Problem 1:
Reproduce the passage of the text on the Forensic Architecture survey starting with "LONDON.- The Institute" and going on through "of the agency.", replacing "collaboration" with "partnership".
Problem 2:
Continue the text on the Forensic Architecture survey, starting after its final sentence.
# START OF Text excerpt
LONDON.- The Institute of Contemporary Arts presents the first UK survey of the work of Forensic Architecture, an independent research agency based at Goldsmiths, University of London.

The exhibition marks the beginning of a long-term collaboration between Forensic Architecture and the Institute of Contemporary Arts, extending into new areas of investigative research, and the development of a curriculum built around the methodologies and concepts that underpin the work of the agency.

‘Forensic Architecture’ is both the name of the research group established in 2010, and a form of investigative practice that traverses architectural, journalistic, legal and political fields, and moves from theoretical examination to practical application.

In recent years Forensic Architecture has undertaken a series of investigations into human rights violations and acts of state and corporate violence. These investigations have lead to the contestation of accounts of events given by state authorities, affecting legal and human rights processes, and military, parliamentary and UN inquiries. The work of the agency is grounded in the use of architecture as an ‘optical device’, employing forms of spatial and material analysis, mapping and reconstruction, and extending outwards to overlay elements of witness testimony, and the aggregative forms of visual documentation enabled by contemporary media.

The exhibition spans the Institute of Contemporary Arts’ Lower and Upper galleries as well as the Institute’s theatre. In presenting a selection of recent investigations, the exhibition provides a forum for the exposition of previously obscured evidence, and a critical examination of the theoretical and methodological ground for Forensic Architecture as a practice. The group’s investigations are presented as open-ended processes that interact with the world in which they exist, stir-up highly antagonistic responses and impact on political processes. The exhibition also becomes the physical infrastructure for a curriculum of a short course in Forensic Architecture. The individual investigations function here as anchors for public events, workshops and discussions.
# END OF Text excerpt
# START OF Collected material
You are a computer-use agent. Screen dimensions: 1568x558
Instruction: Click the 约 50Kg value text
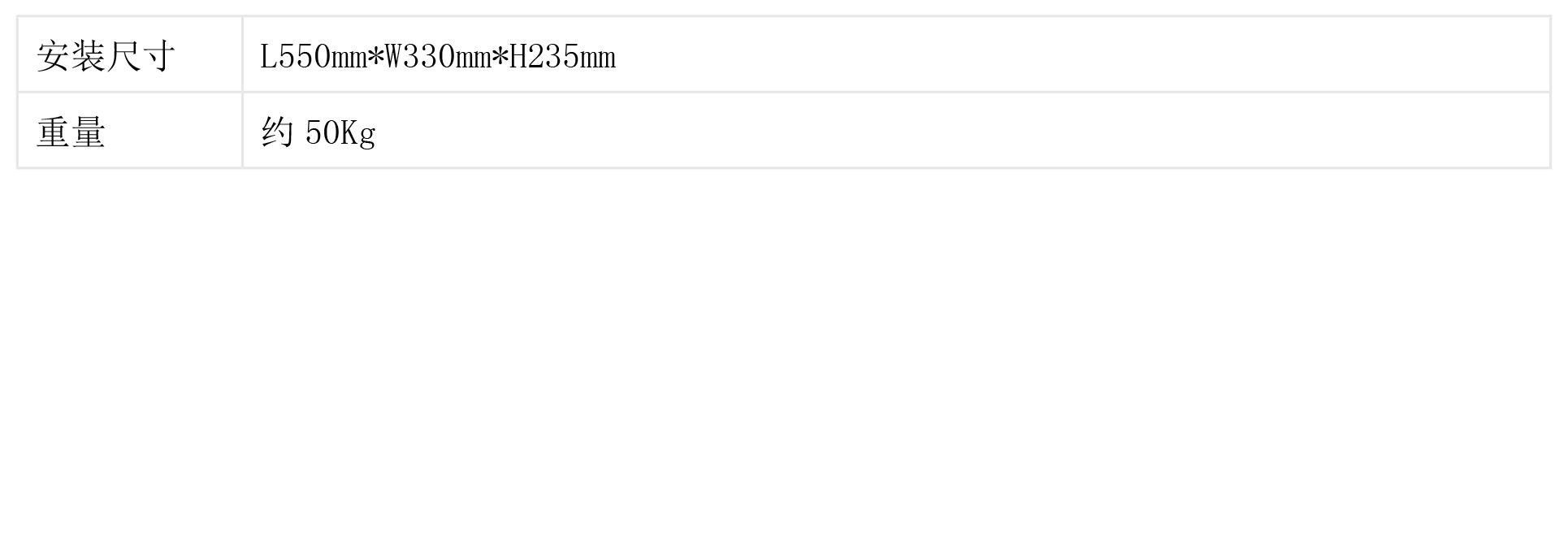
# END OF Collected material
Expected output 1:
LONDON.- The Institute of Contemporary Arts presents the first UK survey of the work of Forensic Architecture, an independent research agency based at Goldsmiths, University of London.

The exhibition marks the beginning of a long-term partnership between Forensic Architecture and the Institute of Contemporary Arts, extending into new areas of investigative research, and the development of a curriculum built around the methodologies and concepts that underpin the work of the agency.

Expected output 2:
Investigations presented at the Institute of Contemporary Arts include a report on the possible collusion between a member of a German domestic intelligence agency and a neo-Nazi group in the racist murder of Halit Yozgat in Kassel, 2006; a reconstruction of the Israeli forces’ bombardment of Rafah, Gaza, between 1 August and 4 August, 2014; the detailed mapping and examination of the events leading up to the 2014 attack by local police on students from the Rural Normal School of Ayotzinapa, Iguala, Mexico; and investigations into the deaths of migrants in the central Mediterranean Sea, and the subsequent evasion of responsibility for effective search and rescue operations by state and NATO coalition forces.

The exhibition and related public programmes also present new investigations, supported by the Institute of Contemporary Arts. One of these investigations stems from collaboration between Forensic Architecture and two Syrian filmmakers Amel El Zakout and Khaled Abdulwahed, themselves refugees. Amel documented her journey from the coast of Turkey to Greece, and the capsizing of the smuggler’s boat on which she and around 60 other people were travelling, through a camera attached to her wrist. Her footage and her story provides unique insight into the protocols of search and rescue operations, the complex relationship within Europe to migration, and the media coverage of the so-called ‘refugee crisis’ – issues that the exhibition will present and debate.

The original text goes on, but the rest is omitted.